|Hand-carved cedar entrance gates|
One of my favorite places we visited last week in Maine on Mount Desert Island were the Asticou Terraces and the Thuya Gardens and Lodge. To get to the gardens, you have to climb the Asticou Terraces trail about a quarter mile up a hillside above Northeast Harbor. The property belonged to renowned Boston landscape architect Joseph Henry Curtis who spent summers here from 1880-1928, and who designed the Asticou Terraces Trail and the scenic outlooks on the hillside. When Curtis died in 1928, he gave the property to Mount Desert Island residents for their 'quiet reflection and enjoyment.' The area got its name from the abundance of northern white cedar (Thuya occidentalis). After Mr Curtis's death, a local landscape architect and longtime Northeast Harbor resident, Charles K. Savage (also innkeeper of the nearby Asticou Inn), was appointed trustee and over the next 37 years he designed the English style herbaceous gardens on what was formerly an orchard, and renovated the lodge to house Curtis's collection of botanical and horticultural books. Mr. Savage designed the gardens in the style of the famed British gardener Gertrude Jekyll, and many of the plants in the garden are from the Bar Harbor garden of Beatrix Farrand (an American gardener inspired by Jekyll) when her estate was dismantled in 1956.

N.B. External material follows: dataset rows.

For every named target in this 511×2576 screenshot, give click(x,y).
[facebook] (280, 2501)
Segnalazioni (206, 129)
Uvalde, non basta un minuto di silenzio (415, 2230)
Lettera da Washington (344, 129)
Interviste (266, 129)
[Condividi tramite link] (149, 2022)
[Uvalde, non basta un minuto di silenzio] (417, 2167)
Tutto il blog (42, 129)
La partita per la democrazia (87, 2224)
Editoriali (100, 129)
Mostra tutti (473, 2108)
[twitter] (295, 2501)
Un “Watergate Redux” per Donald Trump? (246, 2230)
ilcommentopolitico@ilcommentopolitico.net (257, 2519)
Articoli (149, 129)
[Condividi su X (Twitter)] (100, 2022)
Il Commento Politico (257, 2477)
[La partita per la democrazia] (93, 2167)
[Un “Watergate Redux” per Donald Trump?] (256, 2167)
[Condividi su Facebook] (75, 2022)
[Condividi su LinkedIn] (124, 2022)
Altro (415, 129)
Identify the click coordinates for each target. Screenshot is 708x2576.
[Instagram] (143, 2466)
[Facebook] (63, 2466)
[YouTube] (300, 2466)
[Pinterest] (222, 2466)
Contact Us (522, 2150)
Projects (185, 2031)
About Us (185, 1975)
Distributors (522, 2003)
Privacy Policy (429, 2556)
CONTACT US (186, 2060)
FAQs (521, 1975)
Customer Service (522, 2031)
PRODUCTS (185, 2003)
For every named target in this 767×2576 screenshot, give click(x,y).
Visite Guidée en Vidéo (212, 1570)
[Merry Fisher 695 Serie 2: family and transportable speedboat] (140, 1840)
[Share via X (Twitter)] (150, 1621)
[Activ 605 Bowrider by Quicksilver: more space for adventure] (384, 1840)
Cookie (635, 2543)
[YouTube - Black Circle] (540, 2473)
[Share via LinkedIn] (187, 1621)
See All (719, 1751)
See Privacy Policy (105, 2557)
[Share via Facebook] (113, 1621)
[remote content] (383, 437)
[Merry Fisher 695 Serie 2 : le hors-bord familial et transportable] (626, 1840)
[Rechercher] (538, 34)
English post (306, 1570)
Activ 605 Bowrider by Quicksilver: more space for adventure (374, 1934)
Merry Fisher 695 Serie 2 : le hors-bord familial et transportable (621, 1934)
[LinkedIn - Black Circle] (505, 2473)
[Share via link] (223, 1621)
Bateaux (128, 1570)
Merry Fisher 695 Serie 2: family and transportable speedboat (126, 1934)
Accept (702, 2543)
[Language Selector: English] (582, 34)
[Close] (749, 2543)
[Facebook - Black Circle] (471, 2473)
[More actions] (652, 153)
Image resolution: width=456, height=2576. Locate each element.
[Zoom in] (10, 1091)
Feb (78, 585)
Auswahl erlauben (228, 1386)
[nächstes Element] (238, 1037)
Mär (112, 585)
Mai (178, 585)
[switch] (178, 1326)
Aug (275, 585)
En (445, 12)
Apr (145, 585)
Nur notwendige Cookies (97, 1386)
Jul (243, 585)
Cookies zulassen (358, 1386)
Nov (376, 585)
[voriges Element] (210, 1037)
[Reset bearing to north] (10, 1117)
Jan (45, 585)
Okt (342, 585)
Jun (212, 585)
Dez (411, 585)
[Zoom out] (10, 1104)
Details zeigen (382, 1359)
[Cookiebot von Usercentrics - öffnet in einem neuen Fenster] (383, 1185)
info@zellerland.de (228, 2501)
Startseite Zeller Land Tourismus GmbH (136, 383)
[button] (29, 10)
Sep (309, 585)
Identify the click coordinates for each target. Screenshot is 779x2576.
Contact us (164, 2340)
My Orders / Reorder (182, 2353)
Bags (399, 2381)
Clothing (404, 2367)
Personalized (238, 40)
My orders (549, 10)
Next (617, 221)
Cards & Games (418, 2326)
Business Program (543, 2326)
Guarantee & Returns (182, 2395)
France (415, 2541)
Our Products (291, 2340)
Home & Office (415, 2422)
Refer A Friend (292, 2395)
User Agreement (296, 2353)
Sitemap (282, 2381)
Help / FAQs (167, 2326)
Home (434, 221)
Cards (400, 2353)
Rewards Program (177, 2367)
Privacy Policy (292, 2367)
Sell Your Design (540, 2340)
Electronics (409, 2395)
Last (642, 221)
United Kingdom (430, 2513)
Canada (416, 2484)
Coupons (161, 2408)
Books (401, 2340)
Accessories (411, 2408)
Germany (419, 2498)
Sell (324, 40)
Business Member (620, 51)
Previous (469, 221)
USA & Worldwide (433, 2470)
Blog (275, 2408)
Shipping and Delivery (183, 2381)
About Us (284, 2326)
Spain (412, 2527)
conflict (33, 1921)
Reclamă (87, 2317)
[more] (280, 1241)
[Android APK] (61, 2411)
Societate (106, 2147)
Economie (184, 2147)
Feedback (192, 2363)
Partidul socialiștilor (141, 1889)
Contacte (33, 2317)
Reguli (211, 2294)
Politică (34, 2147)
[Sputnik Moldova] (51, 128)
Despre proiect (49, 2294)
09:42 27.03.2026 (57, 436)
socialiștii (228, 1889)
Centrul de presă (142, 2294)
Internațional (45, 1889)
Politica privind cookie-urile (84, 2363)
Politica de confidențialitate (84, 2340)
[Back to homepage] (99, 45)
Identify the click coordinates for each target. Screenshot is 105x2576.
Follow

There are more than 80 varieties of perennials and annuals in the herbaceous borders. The dahlias were especially beautiful when we visited.
If you look carefully you can see a hummingbird in the blue salvia below. I have never seen so many hummingbirds in a garden before. They were flying all around the gardens and all around us. I kept trying to get a good photo, with little success. I was surprised there were still hummingbirds, I would have thought they would have migrated south by now. The only hummingbirds in Maine are the ruby-throated hummingbirds.
I really loved the rustic old lodge, it was so warm and cozy and especially loved the library upstairs which has an amazing collection of gardening books. I could have stayed there all afternoon looking at the books.
And this is the view as you climb the meandering path that goes up the hillside to the gardens, with beautiful views of Northeast Harbor. The hillside is planted with azaleas, so it must be really spectacular in the spring.